#### Verilen Metin ####
Samsun’a çıkmadan önce Anadolu’ya uygun geçiş için beklerken Mustafa Kemal’e bu fırsatı tanıyan İngilizler, saltanatın kaldırılması içinde istemeden yardım edeceklerdir. 28 Ekim günü müttefikler Lozan’da toplanacak barış konferansı için hem Ankara’ya, hem de İstanbul’a çağrı yapar. Mustafa Kemal’in aradığı fırsat bu sayede gecikmez. Çünkü Türk Milleti’nin gerçek temsilcisi olan T.B.M.M. başından sonuna büyük özverilerle kurtuluş için çabaladıktan sonra, zaferin kazanılmasını istemeyen İstanbul hükümetlerine göz yuman saltanatla aynı şartlarla masaya oturacaktır. Üstelik müttefiklerin Türk tarafını ikiye bölme çalışmalarına bir katkı olacaktır.

Mustafa Kemal bu durumu kullanmak ister bu nedenle meclise 80 milletvekilinin imzası olan bir önerge verir. Ancak muhalifler karara tepki gösterir ve komisyona havale etmek isterler. Önerge saltanatı, hilafetten ayırıp saltanata son verirken, halifeliğin devamını öngörmektedir. Mustafa Kemal’in asıl amacı Türk Milleti’nin ilerlemesini engelleyen kurumları tamamen ortadan kaldırmaktır. Ancak hilafetin kaldırılması için uygun zamanı bekleyecektir. Meclis ise aynı fikirde değildir. Tartışmaların çıkmaza sürüklenmesi kanunun komisyona havalesini kolaylaştırır. Aslında Mustafa Kemal içinde, bu durum fırsattır ve Mustafa Kemal konuyu komisyonda çözecektir.
####
__Metin Soruları__.
a. Saltanatın kaldırılmasını anlatan metne göre, Mustafa Kemal'in meclise verdiği önergede kaç milletvekilinin imzası vardır?
b. Saltanatın kaldırılmasını anlatan metni kaldığı yerden sürdürün.
#### Sağlanan Bilgiler ####
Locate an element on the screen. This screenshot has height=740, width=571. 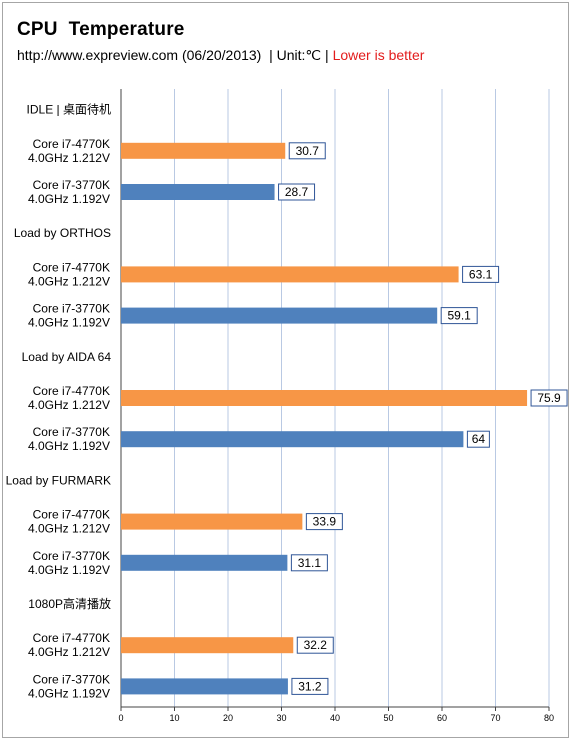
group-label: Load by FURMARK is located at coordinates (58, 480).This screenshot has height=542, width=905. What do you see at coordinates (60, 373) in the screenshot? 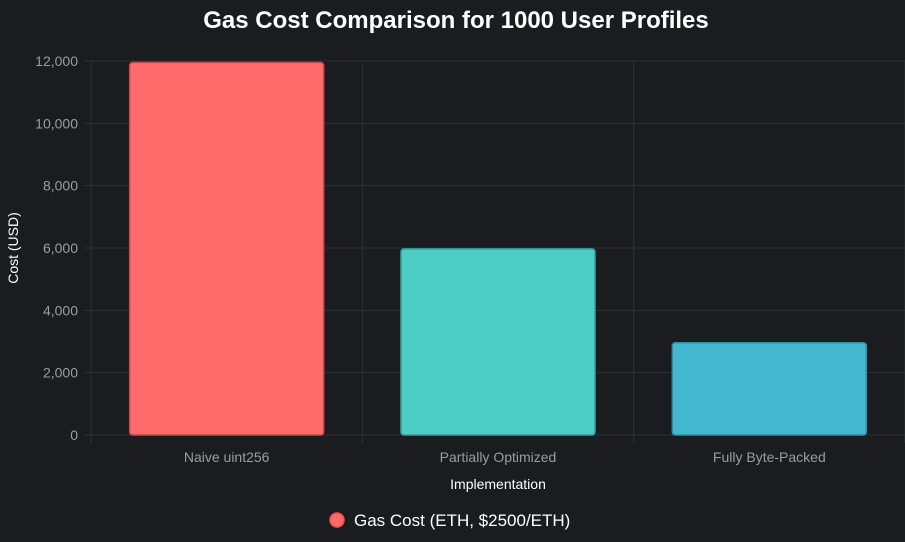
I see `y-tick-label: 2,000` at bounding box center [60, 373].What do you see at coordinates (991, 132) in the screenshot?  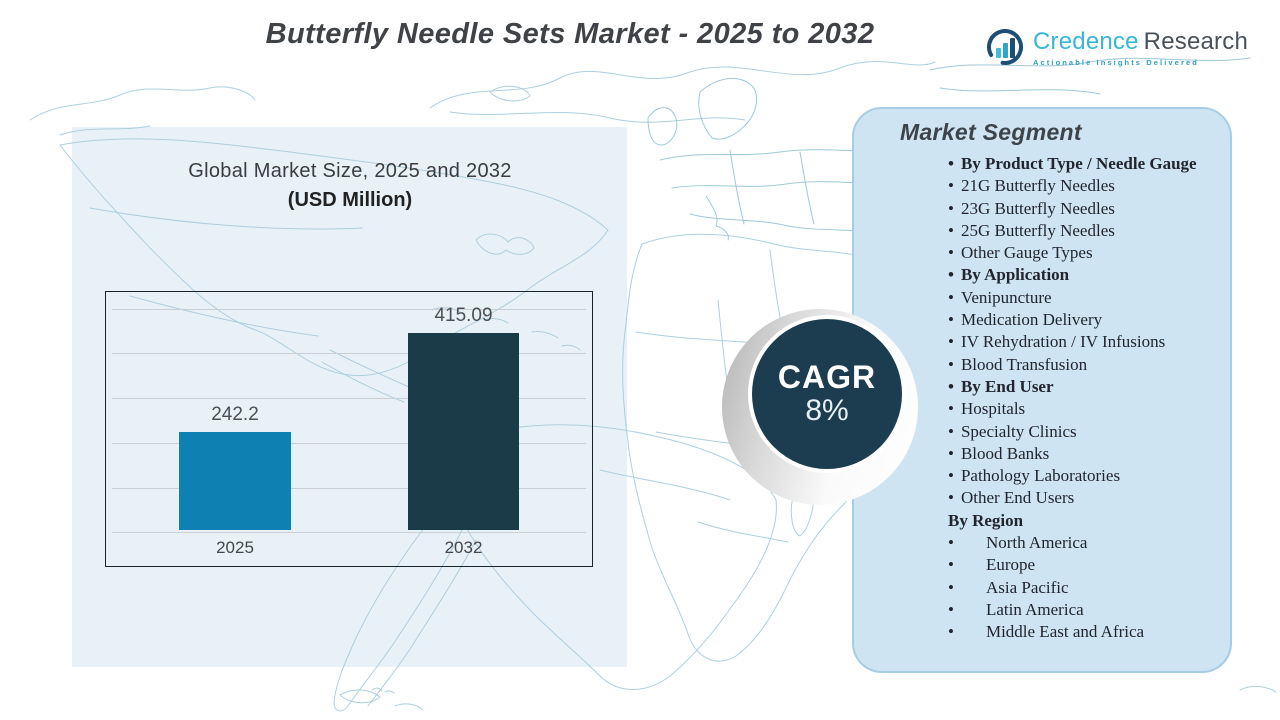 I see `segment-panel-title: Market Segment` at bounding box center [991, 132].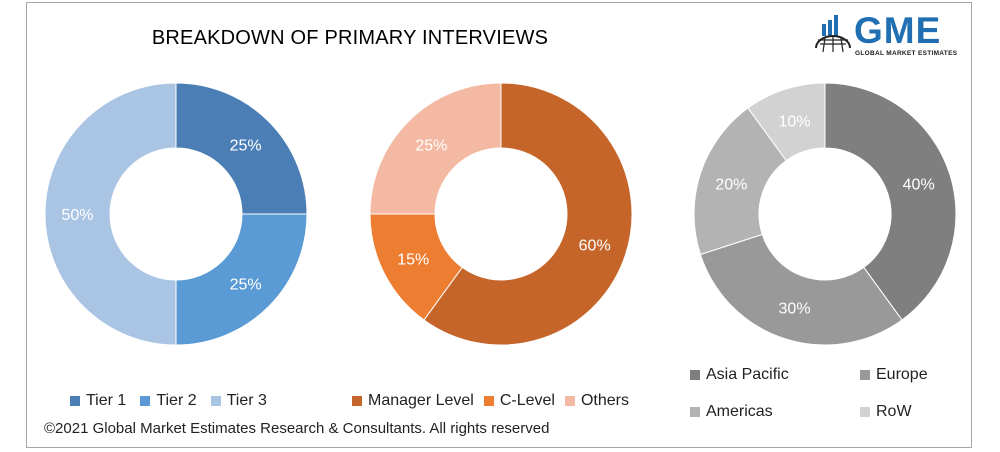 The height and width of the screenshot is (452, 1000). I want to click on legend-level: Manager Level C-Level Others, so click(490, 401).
####
__Verilen Cevaplar__.
a. Önergede 80 milletvekilinin imzası vardır.

b.
1 Kasım 1922 tarihinde başlayan görüşmeler komisyonda da çıkmaza girer. Vekiller saltanatı bırakıp hilafeti tartışmaya başlamışlardır. Bu noktada Mustafa Kemal komisyon başkanından söz ister ve önündeki sıranın üzerine çıkarak şöyle devam eder;
“Efendim egemenlik ve saltanat hiç kimse tarafından hiç kimseye, ilim icabıdır diye, görüşmeyle müzakere ile verilmez. Egemenlik ve saltanat kuvvetle, kudretle ve zorla alınır. Osmanoğulları, zorla Türk Milletinin egemenlik ve sultanlığına el koymuşlardı, bu tasallutlarını altı yüzyıldan beri sürdürmüşlerdi. Şimdi de Türk Milleti bu saldırganlarınhadlerin bildirerek, egemenlik ve saltanatını başkaldırarak kendi eline, bilfiil almış bulunuyor. Bu bir olduy bittidir. Sözkonusu olan; millete saltanatını bırakacakmıyız, bırakmayacakmıyız meselesi değildir. Mesele, zaten olup bitmiş bir gerçeği açığa vurmaktan ibarettir. Bu behemmehal olacaktır. Burada tartışanlar, meclis ve herkes meseleyi tabi görürse fikrimce uygundur. Aksi takdirde gerçek yine usulü dairesinde belirtilecektir. Fakat, ihtimal bazı kafalar kesilecektir. ”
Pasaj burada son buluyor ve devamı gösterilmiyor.